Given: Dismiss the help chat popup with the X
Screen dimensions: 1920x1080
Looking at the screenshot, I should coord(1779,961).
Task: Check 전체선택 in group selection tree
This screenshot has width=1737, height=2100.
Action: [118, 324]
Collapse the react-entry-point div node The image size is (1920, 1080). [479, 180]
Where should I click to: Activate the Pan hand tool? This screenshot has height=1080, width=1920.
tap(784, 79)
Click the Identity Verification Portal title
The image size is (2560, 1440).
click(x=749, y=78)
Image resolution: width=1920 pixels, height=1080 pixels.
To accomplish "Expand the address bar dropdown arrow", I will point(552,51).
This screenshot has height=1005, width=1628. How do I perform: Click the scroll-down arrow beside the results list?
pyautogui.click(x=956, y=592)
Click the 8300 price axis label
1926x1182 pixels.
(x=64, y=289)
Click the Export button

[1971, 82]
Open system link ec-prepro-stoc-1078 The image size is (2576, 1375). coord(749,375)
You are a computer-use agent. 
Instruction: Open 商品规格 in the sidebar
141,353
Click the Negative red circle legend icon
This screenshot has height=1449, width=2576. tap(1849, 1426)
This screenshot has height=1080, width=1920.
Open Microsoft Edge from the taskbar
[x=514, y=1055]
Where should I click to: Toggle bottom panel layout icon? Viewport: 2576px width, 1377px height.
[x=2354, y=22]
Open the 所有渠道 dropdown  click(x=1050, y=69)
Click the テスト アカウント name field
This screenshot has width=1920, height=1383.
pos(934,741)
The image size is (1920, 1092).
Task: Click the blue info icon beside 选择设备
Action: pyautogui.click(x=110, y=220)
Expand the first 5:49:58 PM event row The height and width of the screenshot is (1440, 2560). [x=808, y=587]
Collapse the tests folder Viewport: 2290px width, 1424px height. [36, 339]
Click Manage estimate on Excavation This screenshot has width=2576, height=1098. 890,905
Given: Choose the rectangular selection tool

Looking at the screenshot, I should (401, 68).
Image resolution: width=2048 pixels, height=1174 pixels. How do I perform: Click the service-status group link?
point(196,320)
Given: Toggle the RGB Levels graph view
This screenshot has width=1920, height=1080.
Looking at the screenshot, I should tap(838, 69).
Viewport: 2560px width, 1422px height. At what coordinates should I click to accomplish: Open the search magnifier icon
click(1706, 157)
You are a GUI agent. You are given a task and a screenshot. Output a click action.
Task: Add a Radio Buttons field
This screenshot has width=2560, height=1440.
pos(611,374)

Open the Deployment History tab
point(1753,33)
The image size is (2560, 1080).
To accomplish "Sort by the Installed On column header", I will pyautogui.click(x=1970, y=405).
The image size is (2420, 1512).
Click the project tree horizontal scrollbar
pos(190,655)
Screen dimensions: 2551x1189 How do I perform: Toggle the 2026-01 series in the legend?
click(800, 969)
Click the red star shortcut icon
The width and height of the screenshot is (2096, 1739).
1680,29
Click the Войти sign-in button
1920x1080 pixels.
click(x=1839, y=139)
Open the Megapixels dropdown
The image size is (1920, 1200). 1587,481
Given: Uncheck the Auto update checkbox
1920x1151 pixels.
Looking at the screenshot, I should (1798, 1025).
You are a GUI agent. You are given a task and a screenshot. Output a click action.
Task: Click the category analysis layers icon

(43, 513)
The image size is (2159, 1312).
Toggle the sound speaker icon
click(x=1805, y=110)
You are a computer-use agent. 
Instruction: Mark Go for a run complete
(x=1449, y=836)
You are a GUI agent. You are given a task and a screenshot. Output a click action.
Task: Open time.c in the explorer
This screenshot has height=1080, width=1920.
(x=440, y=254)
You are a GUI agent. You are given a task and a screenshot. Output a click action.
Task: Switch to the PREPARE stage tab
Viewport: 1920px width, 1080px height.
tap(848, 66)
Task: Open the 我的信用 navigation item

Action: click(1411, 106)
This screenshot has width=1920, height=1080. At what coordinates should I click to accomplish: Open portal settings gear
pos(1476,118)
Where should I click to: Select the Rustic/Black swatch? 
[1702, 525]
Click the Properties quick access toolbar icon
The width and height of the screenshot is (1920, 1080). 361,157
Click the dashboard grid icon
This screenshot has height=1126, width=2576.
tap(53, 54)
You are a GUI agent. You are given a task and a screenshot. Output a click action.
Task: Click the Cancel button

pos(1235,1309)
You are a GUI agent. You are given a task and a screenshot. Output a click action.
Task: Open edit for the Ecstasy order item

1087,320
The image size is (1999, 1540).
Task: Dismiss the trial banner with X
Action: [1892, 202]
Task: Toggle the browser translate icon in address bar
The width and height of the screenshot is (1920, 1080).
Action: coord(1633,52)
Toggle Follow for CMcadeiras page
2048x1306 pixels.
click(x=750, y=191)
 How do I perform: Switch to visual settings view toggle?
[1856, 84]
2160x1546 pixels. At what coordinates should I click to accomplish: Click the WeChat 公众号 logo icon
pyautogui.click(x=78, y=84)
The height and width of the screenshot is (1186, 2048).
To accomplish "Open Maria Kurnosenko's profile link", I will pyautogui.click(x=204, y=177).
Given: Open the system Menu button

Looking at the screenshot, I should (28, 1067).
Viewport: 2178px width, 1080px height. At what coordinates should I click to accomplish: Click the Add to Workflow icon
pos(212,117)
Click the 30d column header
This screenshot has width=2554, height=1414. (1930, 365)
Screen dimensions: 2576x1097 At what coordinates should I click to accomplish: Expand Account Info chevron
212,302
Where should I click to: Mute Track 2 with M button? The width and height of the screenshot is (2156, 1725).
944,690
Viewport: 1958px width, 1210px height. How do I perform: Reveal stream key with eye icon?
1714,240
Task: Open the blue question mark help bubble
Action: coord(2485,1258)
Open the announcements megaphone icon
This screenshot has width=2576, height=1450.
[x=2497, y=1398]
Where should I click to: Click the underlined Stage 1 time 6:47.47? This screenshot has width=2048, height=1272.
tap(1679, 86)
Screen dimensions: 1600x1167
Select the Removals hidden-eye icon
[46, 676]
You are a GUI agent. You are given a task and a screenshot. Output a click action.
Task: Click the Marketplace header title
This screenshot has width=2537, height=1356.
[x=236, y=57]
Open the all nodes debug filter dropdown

# # #

### WHAT THE EXERCISE ASKS
Your answer must consist solely of the lines from the one containing "This screenshot has width=2576, height=1450." through the last line of the entries, reproduced exactly.

### RESPONSE TO THIS EXERCISE
This screenshot has width=2576, height=1450.
[x=2497, y=1398]
Where should I click to: Click the underlined Stage 1 time 6:47.47? This screenshot has width=2048, height=1272.
tap(1679, 86)
Screen dimensions: 1600x1167
Select the Removals hidden-eye icon
[46, 676]
You are a GUI agent. You are given a task and a screenshot. Output a click action.
Task: Click the Marketplace header title
This screenshot has width=2537, height=1356.
[x=236, y=57]
Open the all nodes debug filter dropdown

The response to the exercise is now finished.